Le maire de Kiev, Vitali Klitschko, a rapporté que deux victimes, une femme et un enfant, ont dû être hospitalisées en raison de blessures causées par des débris. D'autres régions, tels que Dnipro et Odessa, n'ont pas été épargnées, subissant des bombardements ayant également occasionné des blessés. Au total, les alertes aériennes étaient généralisées sur le territoire ukrainien durant la nuit, face à la menace persistante de nouvelles frappes.
La Pologne a, pour sa part, renforcé son dispositif militaire en déployant des avions pour sécuriser son espace aérien, en réponse à cette nouvelle offensive russe.

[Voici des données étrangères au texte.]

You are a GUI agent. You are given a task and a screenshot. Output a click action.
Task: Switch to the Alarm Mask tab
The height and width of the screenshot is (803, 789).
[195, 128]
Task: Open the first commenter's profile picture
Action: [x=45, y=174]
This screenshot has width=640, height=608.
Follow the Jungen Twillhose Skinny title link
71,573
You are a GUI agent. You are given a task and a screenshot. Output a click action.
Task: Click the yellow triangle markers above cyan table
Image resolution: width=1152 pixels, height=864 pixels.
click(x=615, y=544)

Une crise énergétique grandissante
En outre, le conflit entraîne une crise énergétique sévère en Ukraine. La Russie, qui contrôle près de 20% du territoire, intensifie les bombardements sur des zones à forte densité de population, exacerbant ainsi la situation. Les températures chutaient à environ -10°C ce dimanche, mettant en péril la vie quotidienne des habitants.
Les autorités de Lviv, à proximité de la frontière polonaise, ont rapporté des explosions qui ont causé la mort d'une policière et blessé quinze personnes. Le maire de la ville a évoqué un potentiel acte de terrorisme, soulignant l'urgence de la situation.
Perspectives du conflit
Malgré la gravité de la situation, le président ukrainien Volodymyr Zelensky a maintenu une note d'optimisme, affirmant lors d'une interview récente : "Nous ne pouvons pas dire que nous perdons la guerre. La vraie question est de savoir si nous allons finalement gagner." Il a également indiqué que ses troupes avaient récemment repris 300 km² de terrain lors de contre-offensives dans le sud du pays.

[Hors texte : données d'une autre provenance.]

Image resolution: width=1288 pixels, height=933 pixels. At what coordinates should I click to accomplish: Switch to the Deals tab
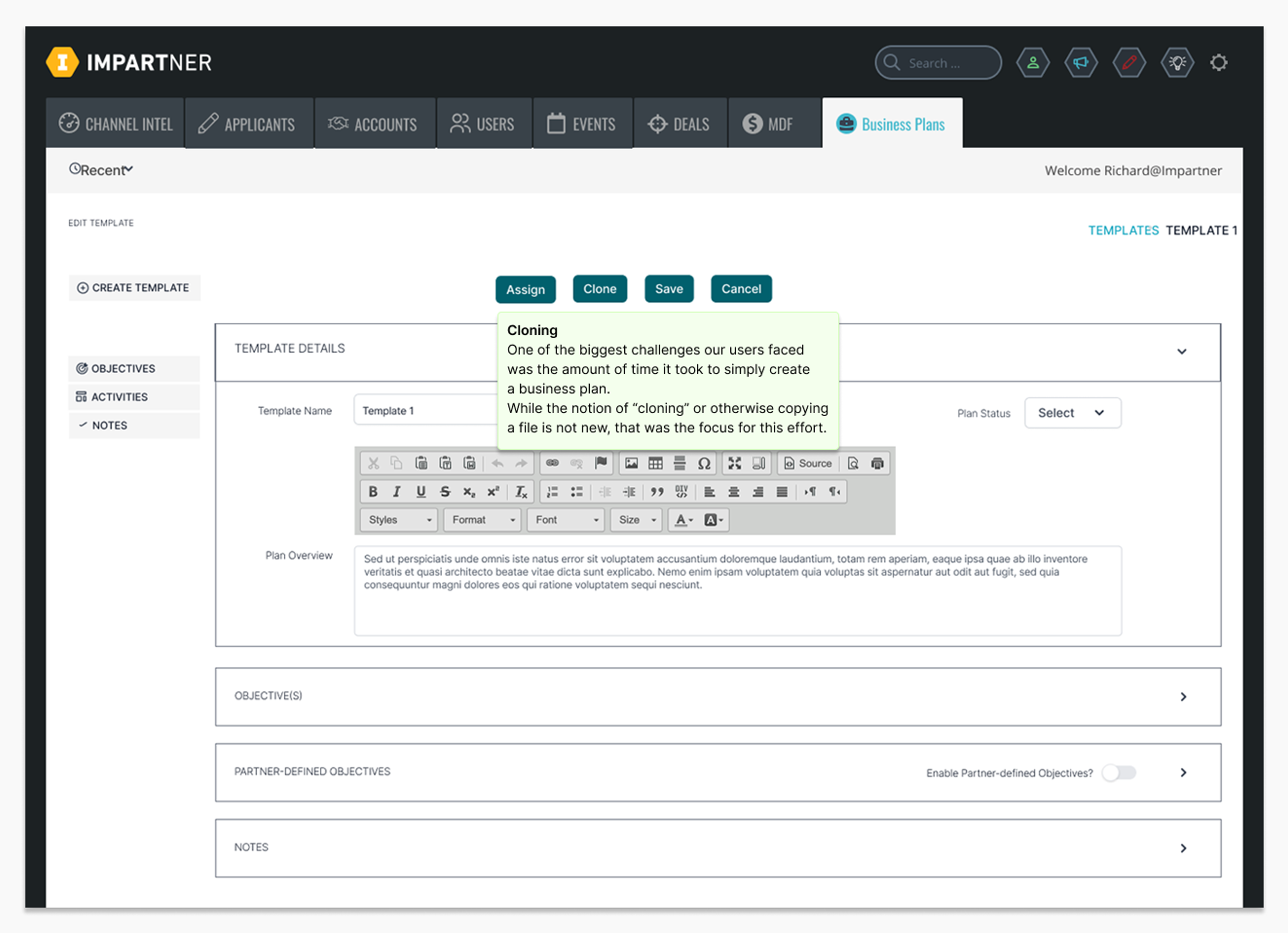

Alors que le conflit entre dans sa cinquième année, une vidéoconférence rassemblant des responsables européens, sous l'égide d'Emmanuel Macron et de Keir Starmer, sera organisée pour discuter des nouvelles formes de soutien à l'Ukraine. Cette réunion représente une tentative de l'Europe de se rassembler face à une crise qui perdure.